Я всегда с удовольствием вспоминаю, как образовалась наша гражданская милиция, или, как ее спервоначалу прозвали, — национальная гвардия, в августе 1789 года. Подъем был почти такой же, как при выборах депутатов третьего сословия. Крестного Жана назначили лейтенантом отряда наших Лачуг, Летюмье — младшим лейтенантом, Готье Куртуа — старшим сержантом, а остальных — кого сержантами, кого капралами. Капитана у нас не было, потому что из жителей Лачуг рота не составилась.
Вообразите же себе, как мы ликовали в тот день, возглашая: «Да здравствует нация!», когда собрались спрыснуть эполеты — мои и дядюшки Жана, какое выражение было на лице крестного, который наконец-то с полным основанием мог носить свои густые усы и бакенбарды, Правда, ему пришлось выставить две бочки красного лотарингского вина.
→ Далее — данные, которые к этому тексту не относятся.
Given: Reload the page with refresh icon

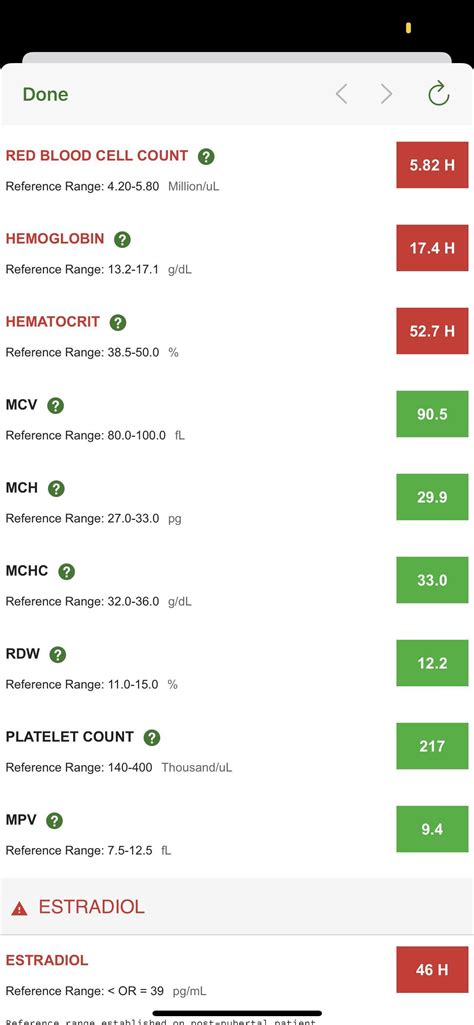Looking at the screenshot, I should (438, 93).
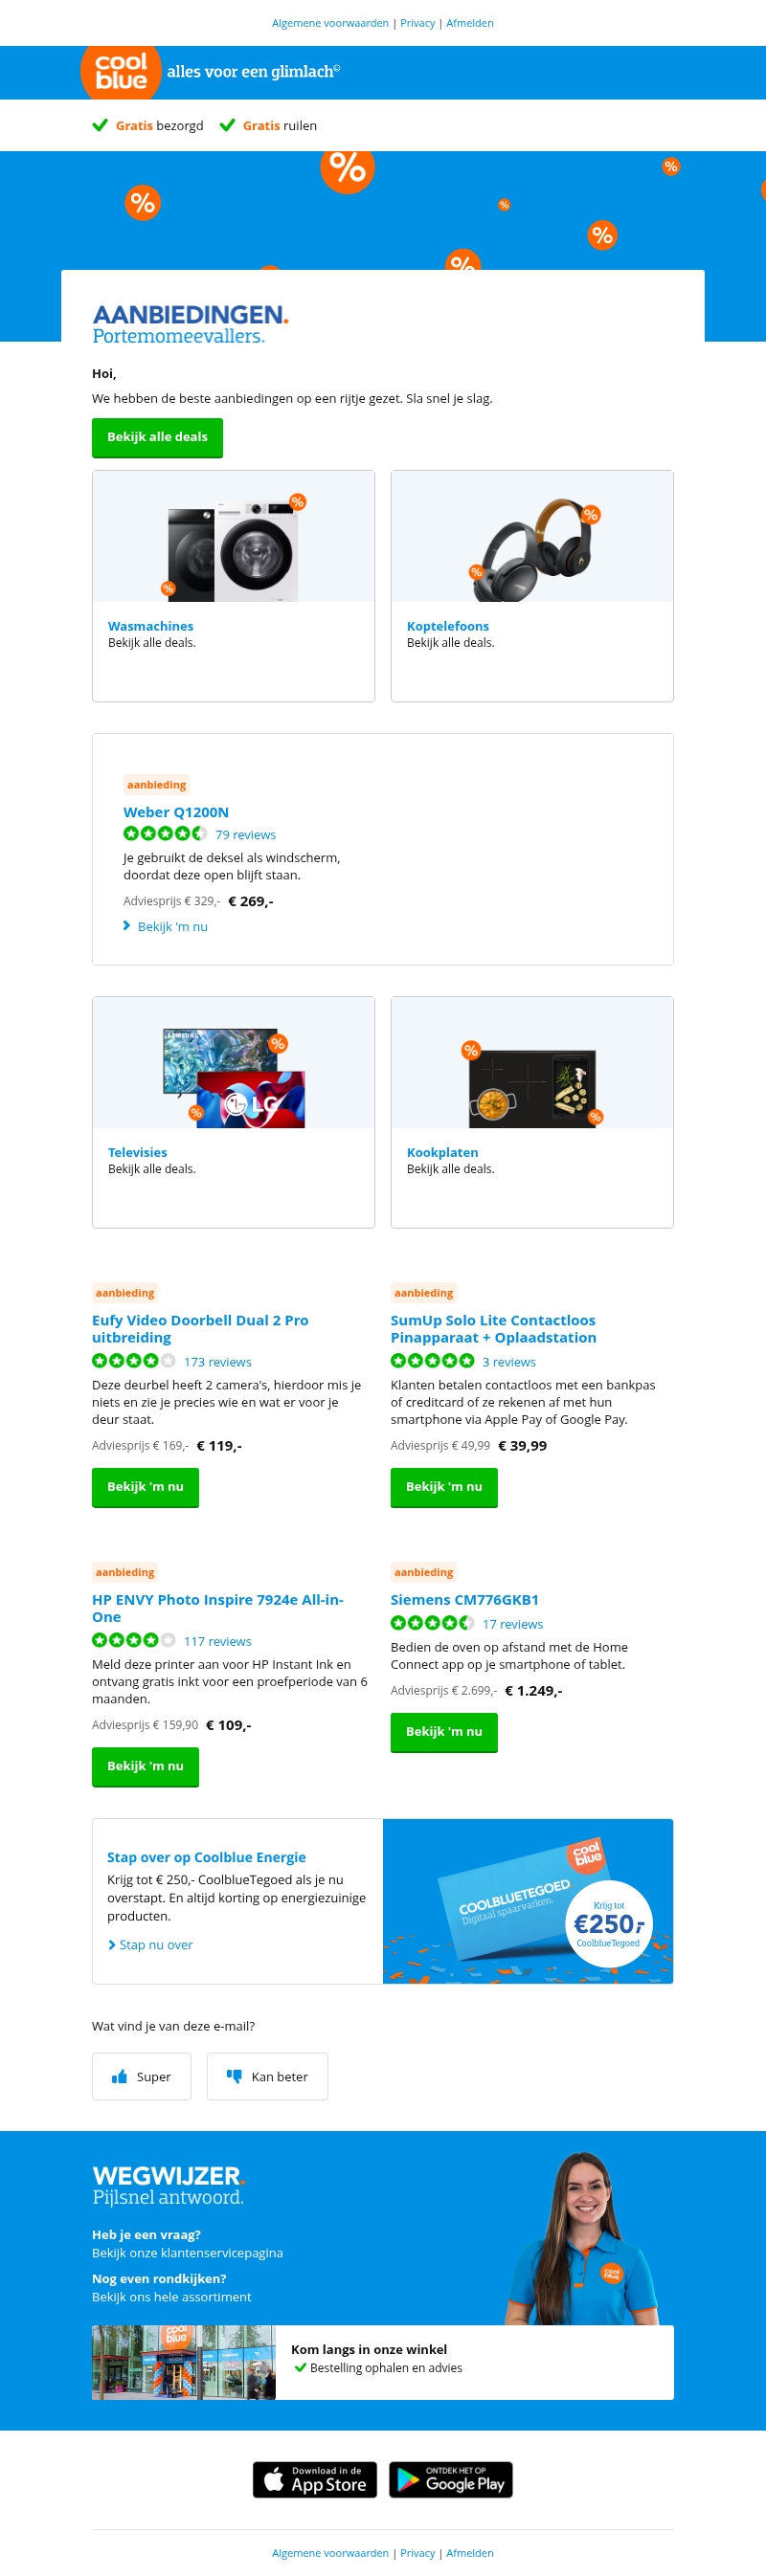Open Bekijk onze klantenservicepagina link
This screenshot has width=766, height=2576.
187,2252
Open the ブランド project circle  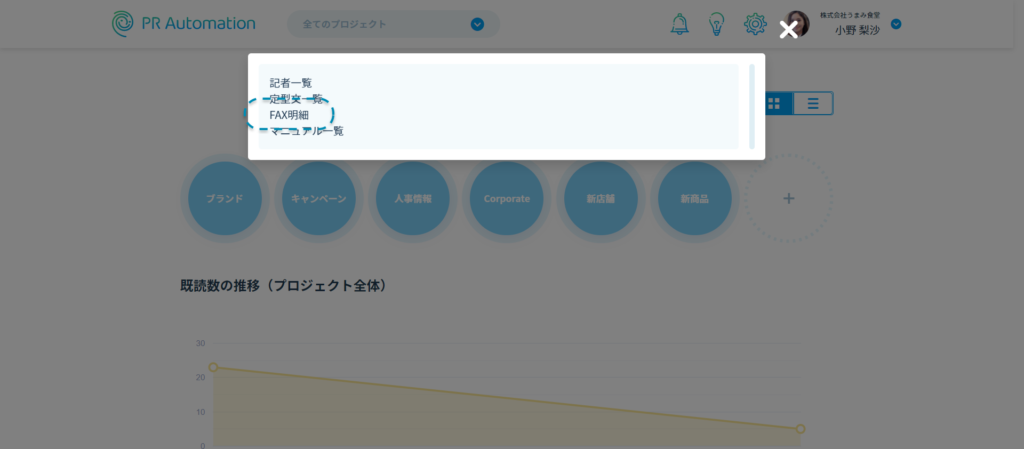[225, 199]
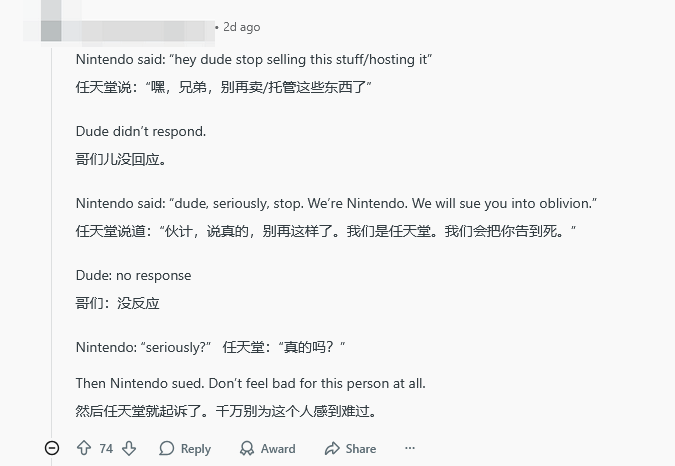Upvote the Nintendo comment

(84, 449)
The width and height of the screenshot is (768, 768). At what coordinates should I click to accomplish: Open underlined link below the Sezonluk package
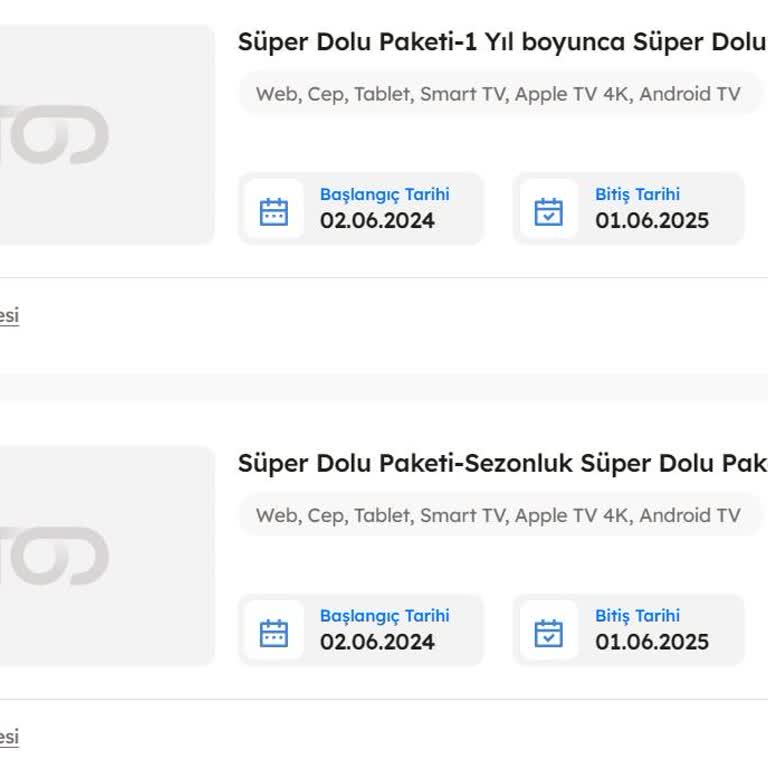click(x=9, y=738)
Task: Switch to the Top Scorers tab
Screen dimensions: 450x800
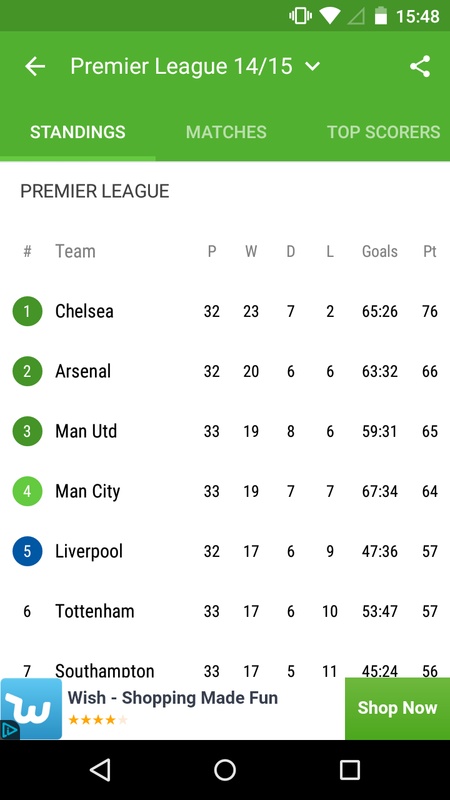Action: [384, 132]
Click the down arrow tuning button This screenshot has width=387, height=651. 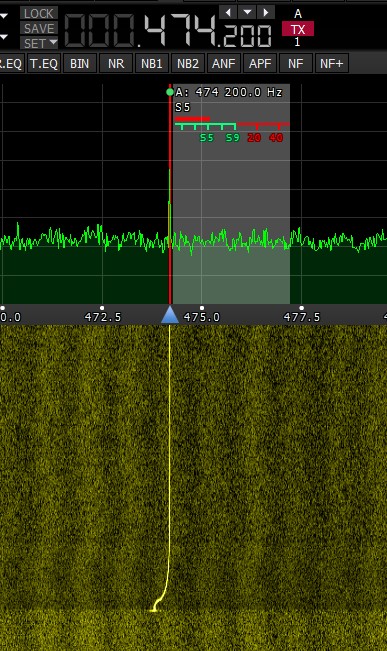click(247, 12)
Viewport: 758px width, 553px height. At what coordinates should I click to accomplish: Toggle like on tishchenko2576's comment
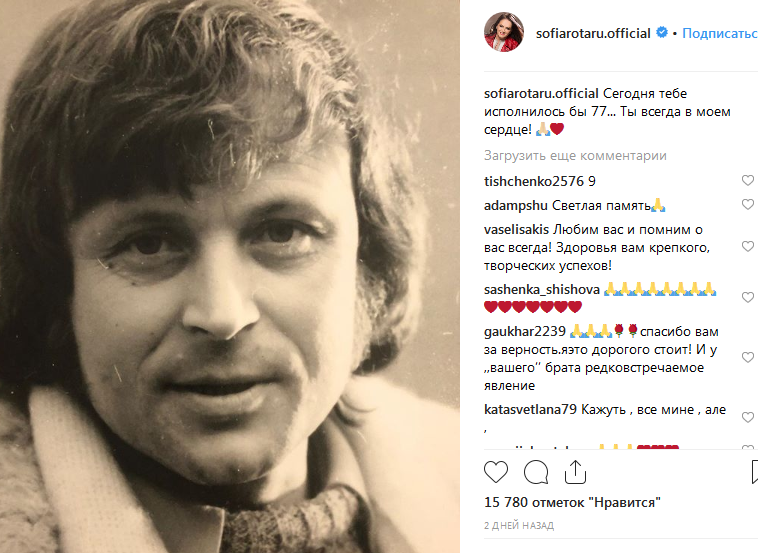click(747, 181)
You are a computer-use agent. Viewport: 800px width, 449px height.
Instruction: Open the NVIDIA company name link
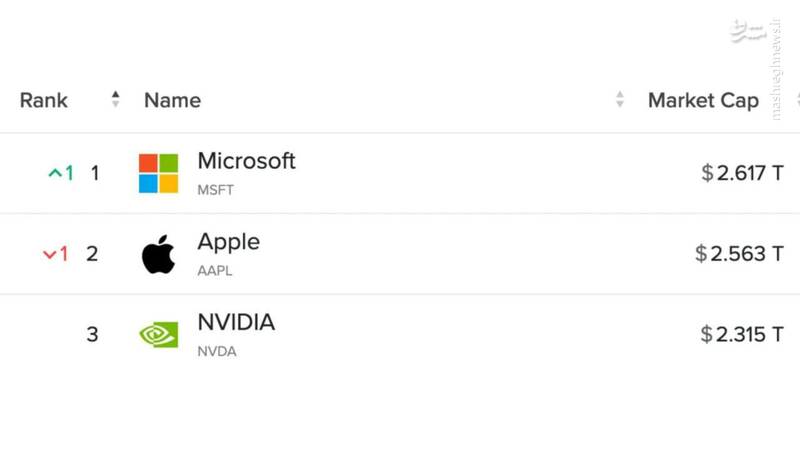click(236, 323)
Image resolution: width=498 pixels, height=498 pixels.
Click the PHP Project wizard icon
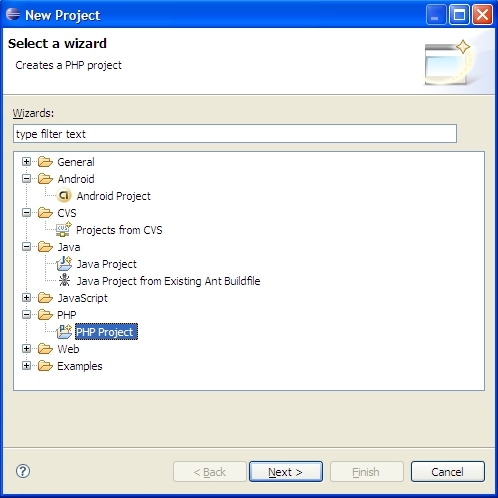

Летюмье с тех пор тоже отпустил усы, длинные рыжие усы, и смахивал на старую лисицу. Жан Ра стал нашим барабанщиком. Он отбивал такт ригодонов и всех маршей, как бывалый батальонный барабанщик. Уж не знаю, где он научился всей этой премудрости: пожалуй, играя на кларнете.
Мы также получили из арсенала ружья — ветхую дребедень с длинными, в локоть, штыками. Однако мы не плохо с ними управлялись, только сначала пришлось призвать инструкторов из Лаферского полка — несколько сержантов нас обучали на нашем Марсовом поле по воскресеньям, после полудня.